ペチューニアが見つけた「宝の箱」が、パンプキン農場にひと騒動をおこします。

   

    

ある日

ペチューニアは、川の底で、おおきな箱を 見つけました

   

 「これは たからのはこよ・・・

  かいぞくが ずっとむかし、ここにかくしたのね」 

   

ペチューニアは

お金持ちになったと 勘違い

パンプキン農場の みんなに、宝の箱のことを はなしました

 (でも、箱の中身を確認していませんよ)

  

  

みんなは、

ペチューニアからの プレゼントを 期待します


 ペガサスみたいな つばさがほしい(うまのストロー)

 目覚まし時計 (おんどりのキング)

 くじゃくの羽 (しちめんちょう)

 おそろしい、とらの頭 (ひつじのローズ)

      

  「とらのあたまを、すっぽり かぶっていれば、

   もうだれも、わたしのことを 

   よわむしだの まぬけだのって いわないでしょ」

   

     

 銀のおさらと ナイフと フォーク (ぶた)

 かがみ (めうしの カナリー)

 つなわたりの つな (やぎ)

 メガホン (番犬のノイジー)

   

 「わたしのひよこたちさえいれば、それだけでしあわせ」 (めんどりのアイダ)

    

   

その夜

ペチューニアは 夢を 見ました

かえるたちが ペチューニアの金貨を まきちらしている夢を

夢の中で、

カエルを 追いまわし、くたくたに つかれてしまいました

   

   

かわいそうな ペチューニア

昼は プレゼントを願う ともだちに

夜は かえるに 

悩まされました。

   

 「きのうより、もっとつかれてるようね」 (めんどりのアイダ)

 「まちくたびれたわ」 (めうしの カナリー)

 「はやく とらのあたまを ちょうだい」

 「くじゃくの 羽だよ」

  

   

みんな、自分のことばかり

喧嘩に なってしまいました

パンプキン農場は 大騒動

     

    

ペチューニアは、川の底の 箱を 確かめにいきました

   

宝の箱の なかは・・・

からっぽ

  

でも、ペチューニアは 思います

   

 「これでまた、みんな なかよしになれるわ

   

農場に帰ると、

動物たちは いっしゅん ぽかんとして

それから 笑いだしました。

    

動物たちは、

ペチューニアを囲んで うたったり おどったりしました。

にぎやかに パーティになりました。

      

             ・・・

川の底で見つけた「宝の箱」が、みんなに夢を見させました。 怖ろしいトラの頭のプレゼントを期待するひつじのローズ。

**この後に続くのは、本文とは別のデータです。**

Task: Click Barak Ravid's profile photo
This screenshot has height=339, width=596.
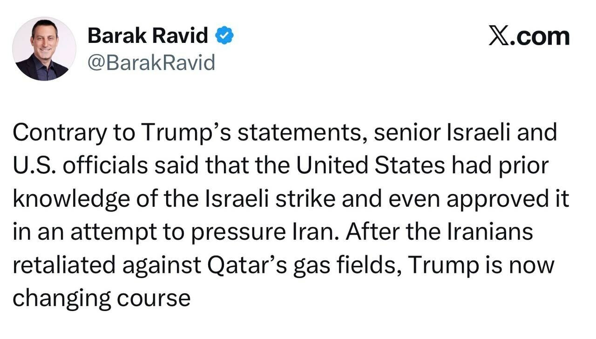Action: tap(44, 49)
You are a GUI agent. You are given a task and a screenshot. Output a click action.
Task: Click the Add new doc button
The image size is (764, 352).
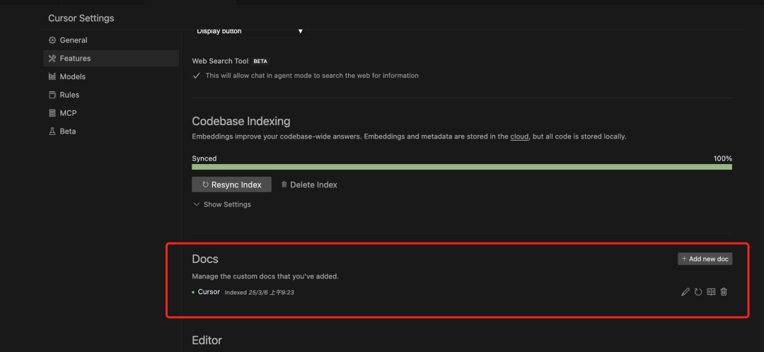coord(705,259)
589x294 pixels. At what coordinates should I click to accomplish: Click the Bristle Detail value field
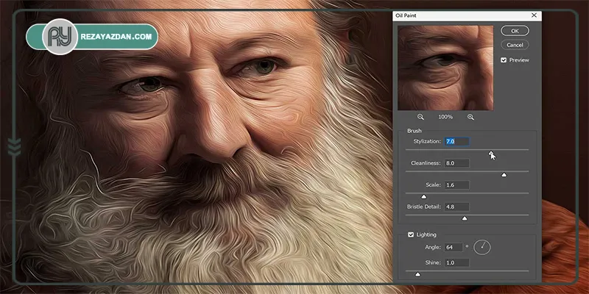[456, 207]
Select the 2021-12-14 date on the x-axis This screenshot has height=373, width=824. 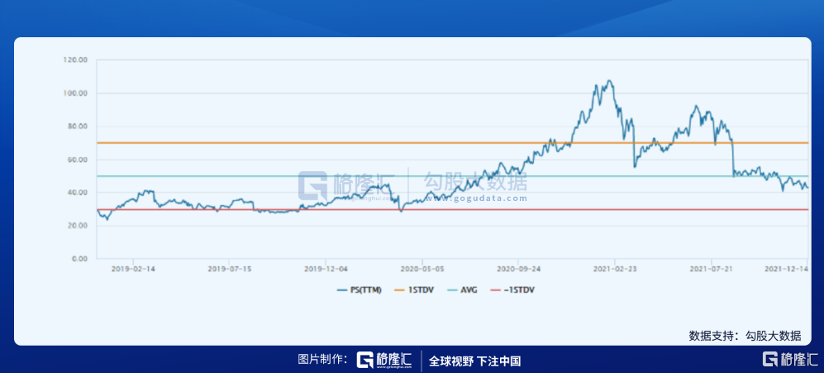(x=786, y=269)
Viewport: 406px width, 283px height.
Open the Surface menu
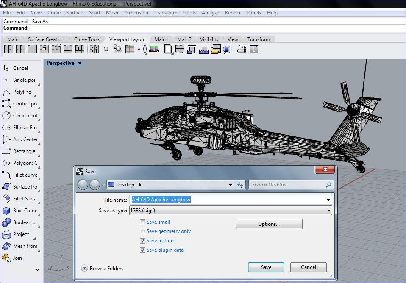[x=75, y=13]
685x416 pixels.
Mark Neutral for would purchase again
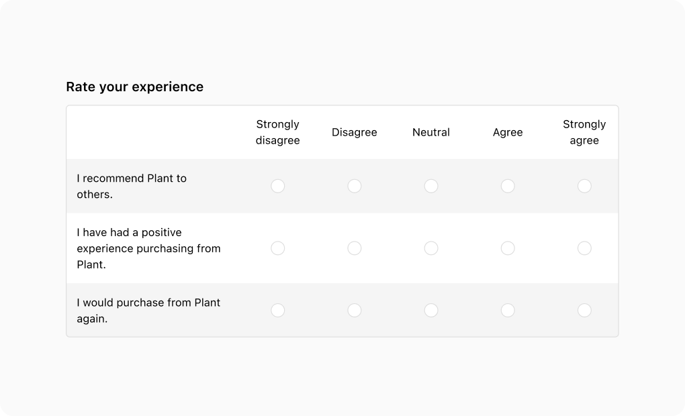430,311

「 もうだれも、わたしのことを よわむしだの まぬけだのって いわないでしょ」という理由を聞くと、ちょっと気の毒な感じです。メガホンを希望する番犬のノイジー。ノイジーが、もっとノイジーになることでしょう。ユーモアです。

      

「宝の箱」は、みんなを 仲違いさせてしまいました。でも、「宝の箱」には何もなく、空っぽでした。これで、パンプキン農場の騒動は一件落着。みんなの夢は消えましたが、友だち関係は残りました

      

絵本は、お金が人のこころを変えるこわさを語っていますが、また友だちの大切さを言っているようにも思います。ロシアの諺「100ルーブルよりも100人の友人」のような話です。